In Spain, within the Annual Tax and Customs Control Plan, the use of Advance Pricing Agreements (APA) is established, which clarifies international legal-tax relationships based on the Arm’s Length Principle. Therefore, we will assess the advantages and difficulties involved in their use in tax audits.
They are preventive tools for the resolution of controversies to avoid large inspection procedures and to provide tax security to taxpayers and the tax authorities. These are three: Unilateral, Bilateral, or Multilateral.

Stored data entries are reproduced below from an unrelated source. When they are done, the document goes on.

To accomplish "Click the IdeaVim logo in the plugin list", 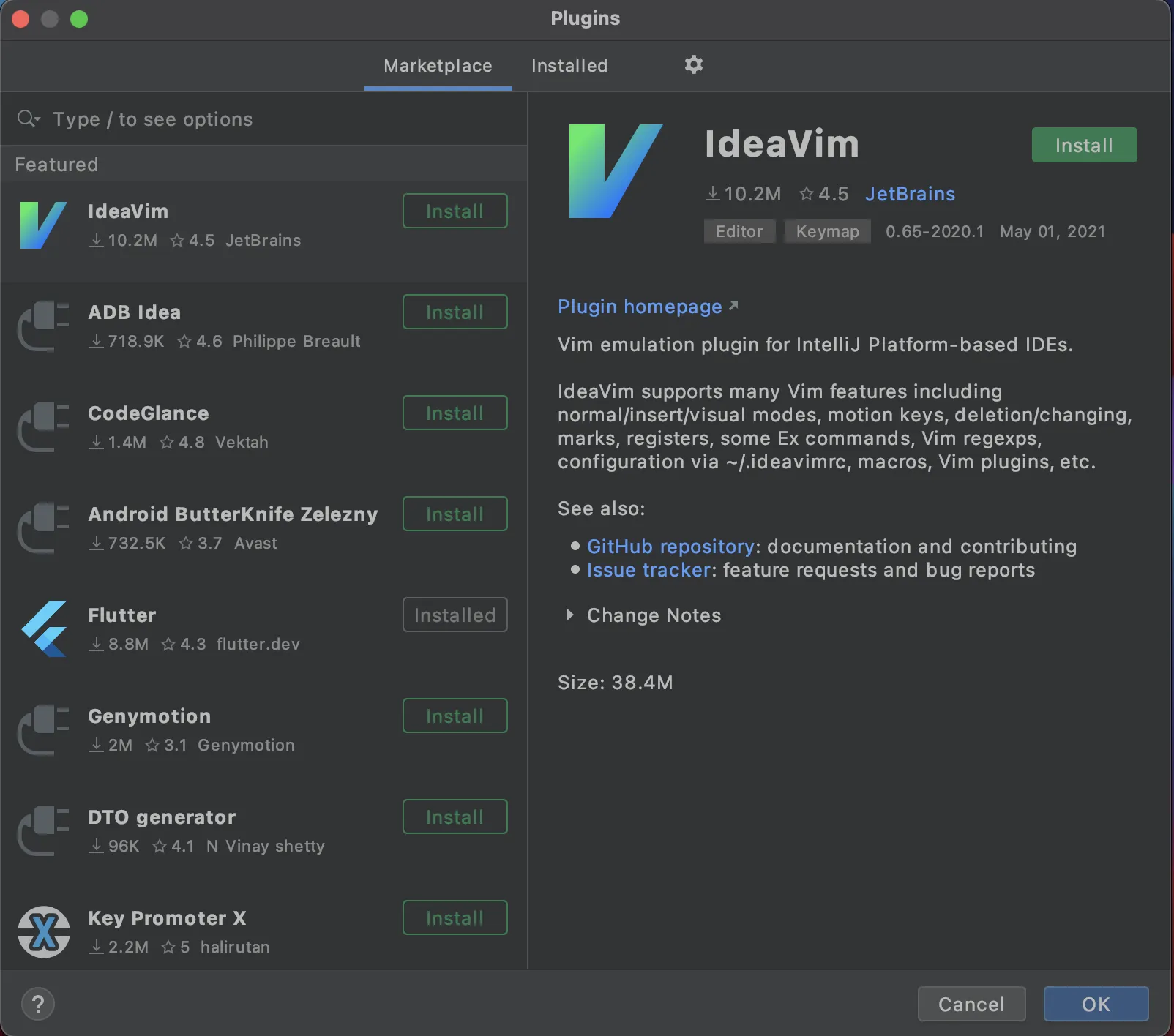I will 43,225.
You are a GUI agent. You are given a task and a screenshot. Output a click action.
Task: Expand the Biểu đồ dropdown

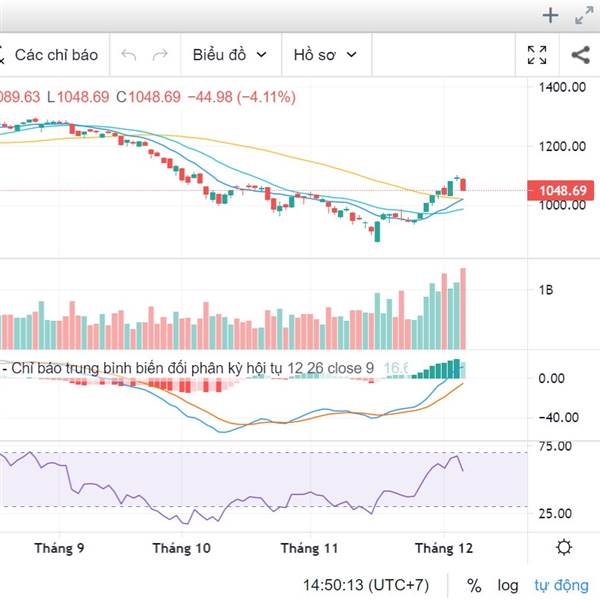point(230,55)
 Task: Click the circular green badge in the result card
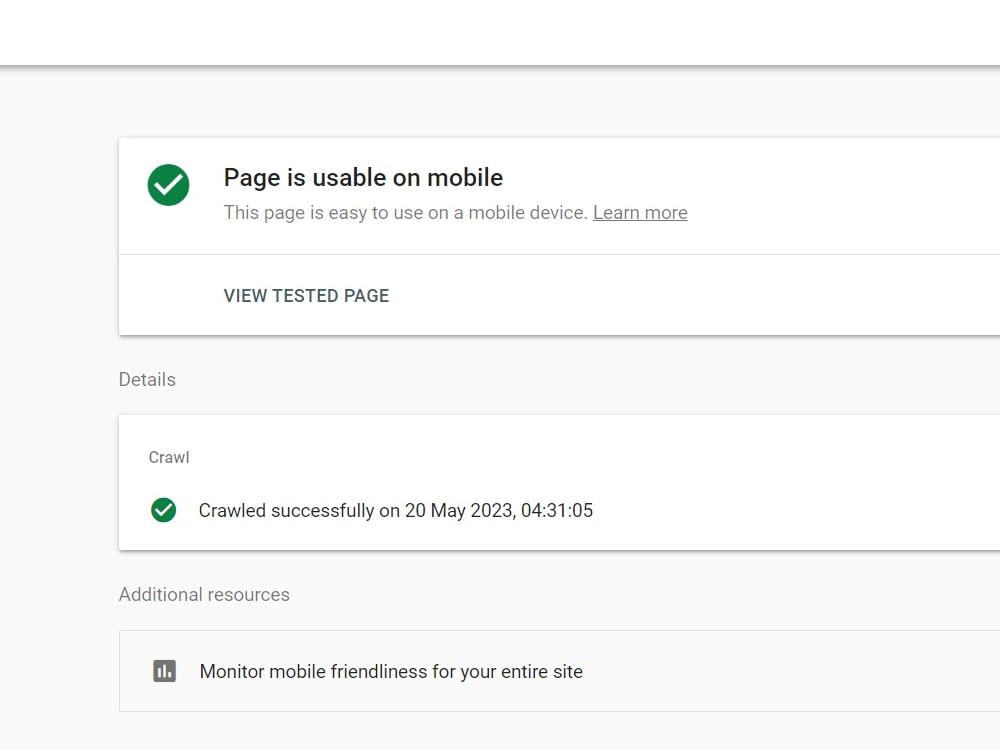coord(167,185)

These agreements guarantee taxpayers that no Transfer Pricing adjustments will be applied regarding the transactions covered by the agreement for a certain period, provided that the conditions stipulated are complied with.
BEPS Action 14
One of the proposals put forward to strengthen the minimum standard of Action 14 was the increased use of bilateral Advance Pricing Agreements. Therefore, the OECD published a manual called BAPA, which aims to guide taxpayers and tax authorities on the procedure for their implementation.
Unilateral vs. Bilateral
The preference for bilateral agreements rather than unilateral agreements is because the latter is not beneficial from the perspective of a multinational group, given that the opposing Contracting State could doubt that Transfer Pricing policy in any eventual dispute, and at the counterparty’s premises, generating double taxation.

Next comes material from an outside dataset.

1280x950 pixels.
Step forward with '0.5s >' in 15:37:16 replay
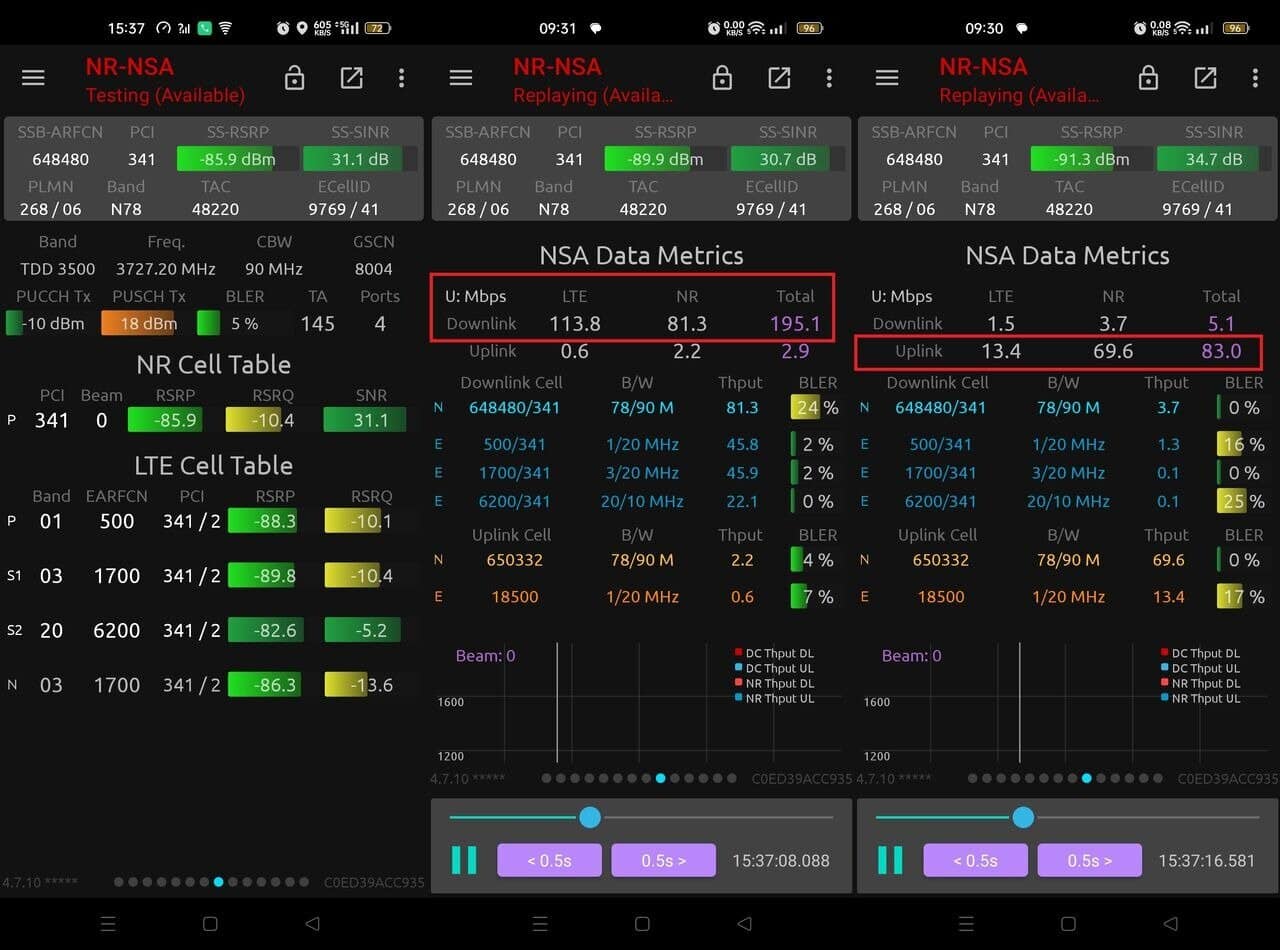(1089, 860)
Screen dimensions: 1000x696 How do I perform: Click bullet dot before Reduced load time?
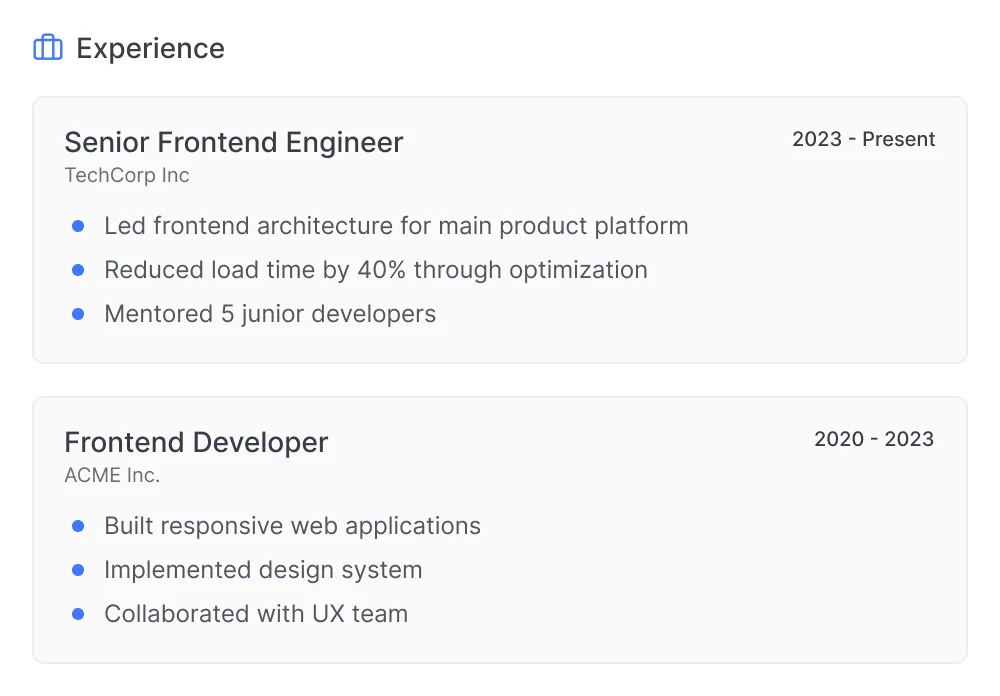78,270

There are four reasons why the agreements may be difficult to employ, questioning their effectiveness. These are as follows:
- The resolution time for an agreement is very long and sometimes even longer than the period requested in the OECD Manual.

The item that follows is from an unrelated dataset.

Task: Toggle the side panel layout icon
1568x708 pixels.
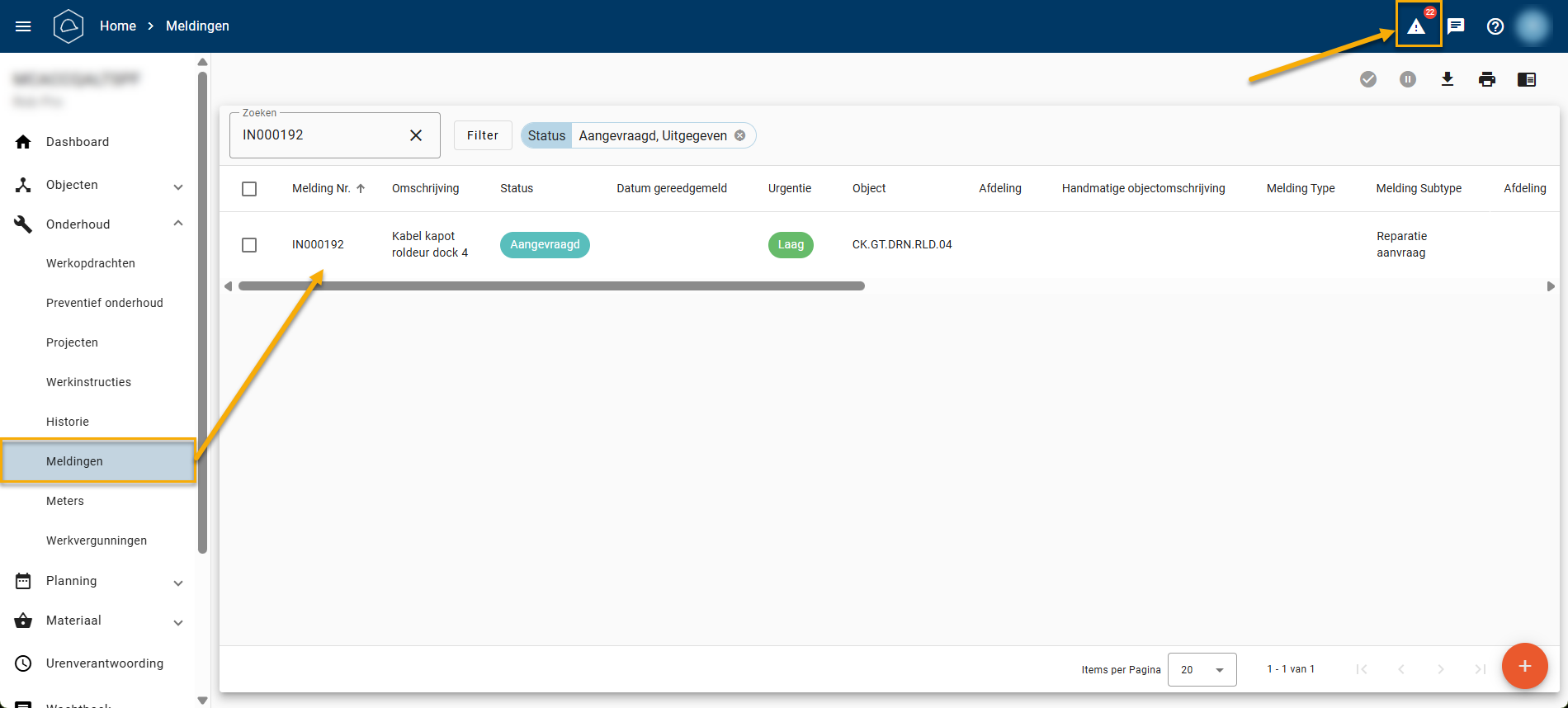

- The absence of a consistent framework between jurisdictions often leads to duplication for taxpayers and reporting irregularities between tax authorities.
- The use of a large amount of resources by taxpayers and tax administrations. Due to the level of scrutiny by tax administrations and the information requested.
- A lengthy negotiation and agreement process due to the lack of transparency between all parties involved.